The small ship pierced the atmosphere and instantly, a yellow sky and blue clouds engulfed them. "My word, what have we here?" Six pairs of eyes looked upon long stretches of purple forests, thundering black mountains and green, rolling oceans. It looked like a paradise.
They put down in a field of neon flowers, and Amelia strips her thermal gear down to her black undershirt, slacks and boots, and she watches the other five copy her.
"Make sure to grab all the survival gear, we aren't coming back until we have what we came for."
Amelia is the first out the door and into the lush, purple grass. It's soft, dewy strands are pliant beneath her, and wave in the light breeze.
"Keep it tight in, men. Don't get lost." With that, the six start through the plain, towards a thick, aubergine treeline.
The hike is hours long before they feel like they have made any real progress. As the six moons dance in the sky alone, they found no one else on the planet. The vessels that had shown up on earlier scans vanished from their charted positions.
After six kilometers, they come to a long gorge, cut deep into the land and completely flooded by a churning, putrid sea.
"Shit," Samuels curses, kicking the dirt. "what now?"
"We don't have the gear to do a swim and honestly I don't think we have the strength for one either." Sterling looks around at the haggard hikers, long past exhaustion. Admiral Smollet had knelt in the sand like dirt, looking down into the canyon with her scope.
"We've got something down there,"
A large stone obelisk had been erected in the center of the black river, and as her eyes locked onto the strange runes cut into the surface of the stonework, she felt her eyes begin to droop.
"Mayhew, what do you make of it?" She watches his brow furrow until he finds the obelisk, and his face goes ashen.
Sterling has seen these symbols before, their familiar curvature cut into his memory long ago. "They called this one a Gug." The word is oddly familiar on his tongue, like it had been dancing there his entire life.
"They are traps, designed to lure in it's prey then feed off of their dreams. After they have fed enough, they reach out and infect the space around them." He looks around at the alien landscape, at what should be a black, frozen wasteland. "We will soon succumb to it, if we haven't already."
His crewmen react with horror, but when he meets Amelia's eyes, he finds curiosity. "Well, if that's what's to be done, it must be done."
She turns to the armory officer, "Len, can you level that column?"
Len looks up from the dirt, a couple of cherry bombs in the palm of his hand. "Well, if that river is flammable, and it looks like it might be, we may just need a few of these."
Terry looks over at Len with a raised brow. "Just what in the hell makes you think that river is flammable?"
"Well what do you think, in your professional opinion, ensign?"
Terry pushed the glasses up on his nose and pulled a notepad from his belt. "Let me do the math here."
Sterling however, was halfway into the gorge, propelled forward by an unknown energy.

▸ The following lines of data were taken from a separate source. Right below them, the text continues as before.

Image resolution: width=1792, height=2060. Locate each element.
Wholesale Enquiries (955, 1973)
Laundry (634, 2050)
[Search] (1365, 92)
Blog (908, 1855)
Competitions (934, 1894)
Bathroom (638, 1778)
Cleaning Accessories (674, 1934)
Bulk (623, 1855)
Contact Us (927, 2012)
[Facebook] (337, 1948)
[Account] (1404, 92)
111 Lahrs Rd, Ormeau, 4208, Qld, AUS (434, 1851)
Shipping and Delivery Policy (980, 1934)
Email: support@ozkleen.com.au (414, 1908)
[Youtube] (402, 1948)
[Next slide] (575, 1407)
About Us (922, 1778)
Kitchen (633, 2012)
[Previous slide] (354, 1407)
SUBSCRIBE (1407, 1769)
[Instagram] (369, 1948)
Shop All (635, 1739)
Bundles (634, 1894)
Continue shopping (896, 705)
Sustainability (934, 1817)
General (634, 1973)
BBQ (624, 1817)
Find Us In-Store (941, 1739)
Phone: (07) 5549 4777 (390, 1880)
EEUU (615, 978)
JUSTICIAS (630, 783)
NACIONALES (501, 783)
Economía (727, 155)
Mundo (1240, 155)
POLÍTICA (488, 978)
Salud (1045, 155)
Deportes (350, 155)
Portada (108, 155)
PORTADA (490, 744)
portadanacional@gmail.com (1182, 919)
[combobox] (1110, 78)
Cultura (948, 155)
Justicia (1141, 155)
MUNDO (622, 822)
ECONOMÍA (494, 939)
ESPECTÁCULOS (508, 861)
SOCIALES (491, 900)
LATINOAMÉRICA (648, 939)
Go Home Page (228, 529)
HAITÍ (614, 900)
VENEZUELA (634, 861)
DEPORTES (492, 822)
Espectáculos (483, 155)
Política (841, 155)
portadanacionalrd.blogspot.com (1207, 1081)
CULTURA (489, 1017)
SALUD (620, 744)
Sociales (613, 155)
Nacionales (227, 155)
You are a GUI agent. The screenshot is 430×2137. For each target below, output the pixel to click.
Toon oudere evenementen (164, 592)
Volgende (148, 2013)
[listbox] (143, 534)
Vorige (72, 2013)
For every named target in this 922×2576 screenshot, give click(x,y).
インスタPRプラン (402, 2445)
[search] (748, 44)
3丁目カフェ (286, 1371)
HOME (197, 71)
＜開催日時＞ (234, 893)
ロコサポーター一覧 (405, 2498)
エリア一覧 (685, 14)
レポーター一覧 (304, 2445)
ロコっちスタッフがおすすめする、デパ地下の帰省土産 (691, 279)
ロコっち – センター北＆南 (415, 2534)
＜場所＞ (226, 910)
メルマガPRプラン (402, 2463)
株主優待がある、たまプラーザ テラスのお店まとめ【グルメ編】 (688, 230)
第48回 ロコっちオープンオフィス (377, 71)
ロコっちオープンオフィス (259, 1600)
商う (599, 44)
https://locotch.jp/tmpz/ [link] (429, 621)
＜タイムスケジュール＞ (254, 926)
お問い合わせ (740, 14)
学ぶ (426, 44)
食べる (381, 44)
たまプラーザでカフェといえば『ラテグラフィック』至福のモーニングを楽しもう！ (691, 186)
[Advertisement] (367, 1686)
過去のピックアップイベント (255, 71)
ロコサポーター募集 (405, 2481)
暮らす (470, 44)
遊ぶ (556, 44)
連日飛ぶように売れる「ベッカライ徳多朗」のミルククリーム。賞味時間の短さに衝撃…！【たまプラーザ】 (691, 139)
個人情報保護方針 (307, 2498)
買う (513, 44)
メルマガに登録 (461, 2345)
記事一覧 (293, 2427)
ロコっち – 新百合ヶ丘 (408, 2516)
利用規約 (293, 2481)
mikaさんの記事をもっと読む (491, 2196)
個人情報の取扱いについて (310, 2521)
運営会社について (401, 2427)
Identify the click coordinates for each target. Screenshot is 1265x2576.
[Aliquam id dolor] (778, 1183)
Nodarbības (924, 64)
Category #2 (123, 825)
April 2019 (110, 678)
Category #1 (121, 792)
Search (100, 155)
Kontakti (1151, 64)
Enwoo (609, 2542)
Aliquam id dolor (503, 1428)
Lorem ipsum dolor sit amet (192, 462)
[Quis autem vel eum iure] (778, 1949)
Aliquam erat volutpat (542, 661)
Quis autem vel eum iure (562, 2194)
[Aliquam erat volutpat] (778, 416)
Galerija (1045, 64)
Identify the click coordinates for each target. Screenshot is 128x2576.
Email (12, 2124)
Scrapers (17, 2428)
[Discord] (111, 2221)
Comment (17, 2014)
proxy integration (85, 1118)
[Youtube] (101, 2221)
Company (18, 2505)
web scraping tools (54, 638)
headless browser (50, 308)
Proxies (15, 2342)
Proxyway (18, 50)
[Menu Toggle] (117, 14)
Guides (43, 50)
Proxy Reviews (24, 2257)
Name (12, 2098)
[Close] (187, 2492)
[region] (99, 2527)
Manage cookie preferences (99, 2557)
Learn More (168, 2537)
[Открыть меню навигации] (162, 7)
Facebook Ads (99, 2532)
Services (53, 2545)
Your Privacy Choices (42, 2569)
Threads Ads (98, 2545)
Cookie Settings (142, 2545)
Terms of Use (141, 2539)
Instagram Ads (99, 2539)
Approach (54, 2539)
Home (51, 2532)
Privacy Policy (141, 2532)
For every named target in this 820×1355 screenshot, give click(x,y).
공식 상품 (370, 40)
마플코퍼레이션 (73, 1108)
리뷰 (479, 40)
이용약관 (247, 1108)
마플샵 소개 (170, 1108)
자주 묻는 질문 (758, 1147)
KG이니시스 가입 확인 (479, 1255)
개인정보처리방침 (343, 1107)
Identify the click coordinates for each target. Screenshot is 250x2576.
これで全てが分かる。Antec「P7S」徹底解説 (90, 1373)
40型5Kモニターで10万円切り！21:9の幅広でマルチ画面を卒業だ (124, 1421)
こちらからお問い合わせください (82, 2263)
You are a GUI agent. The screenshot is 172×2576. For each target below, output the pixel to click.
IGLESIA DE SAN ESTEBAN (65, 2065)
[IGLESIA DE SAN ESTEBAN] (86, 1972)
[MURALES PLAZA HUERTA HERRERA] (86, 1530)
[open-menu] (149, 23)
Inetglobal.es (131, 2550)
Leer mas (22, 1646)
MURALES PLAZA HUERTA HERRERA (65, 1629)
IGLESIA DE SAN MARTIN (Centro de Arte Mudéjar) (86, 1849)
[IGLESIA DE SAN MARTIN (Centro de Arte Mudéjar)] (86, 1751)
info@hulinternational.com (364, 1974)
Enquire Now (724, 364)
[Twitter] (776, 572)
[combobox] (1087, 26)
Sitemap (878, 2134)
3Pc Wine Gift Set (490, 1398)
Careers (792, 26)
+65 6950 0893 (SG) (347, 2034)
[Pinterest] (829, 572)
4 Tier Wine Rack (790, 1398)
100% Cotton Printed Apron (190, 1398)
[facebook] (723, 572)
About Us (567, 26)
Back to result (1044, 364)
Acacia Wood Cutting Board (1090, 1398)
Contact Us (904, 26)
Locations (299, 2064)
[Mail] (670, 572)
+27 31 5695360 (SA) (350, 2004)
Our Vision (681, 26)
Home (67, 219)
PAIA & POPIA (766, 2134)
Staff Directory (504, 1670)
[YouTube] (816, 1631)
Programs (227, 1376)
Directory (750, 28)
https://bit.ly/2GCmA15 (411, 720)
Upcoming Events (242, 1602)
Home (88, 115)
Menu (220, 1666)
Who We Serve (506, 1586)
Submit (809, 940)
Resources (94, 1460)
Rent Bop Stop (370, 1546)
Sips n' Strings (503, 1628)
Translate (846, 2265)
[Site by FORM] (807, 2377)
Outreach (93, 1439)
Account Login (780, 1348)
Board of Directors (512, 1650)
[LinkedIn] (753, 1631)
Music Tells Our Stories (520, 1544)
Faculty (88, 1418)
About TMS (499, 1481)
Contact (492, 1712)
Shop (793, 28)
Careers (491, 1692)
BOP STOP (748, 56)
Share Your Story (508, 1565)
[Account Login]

"Mayhew!" Amelia yells from the top of the canyon, "What the devil are you doing?"
The group watches on hooks, as Sterling seemingly skims over the small sea, gliding towards the green obelisk. Above them, the sun had darted behind navy blue clouds, and it's like time just stops. In the echo of the valley, Amelia's eyes zoom in on the column, it's runes glowing a bright blue.
Sterling, now an iridescent, glowing white light, reaches for the column with pulsing fingers, the gritty stone giving way beneath his touch. The column fractures quickly, and all anyone can recall upon waking in the scout ship is the tang of ash on their tongues.
AN: Yay, we finally got to the real meat of the plot! At last!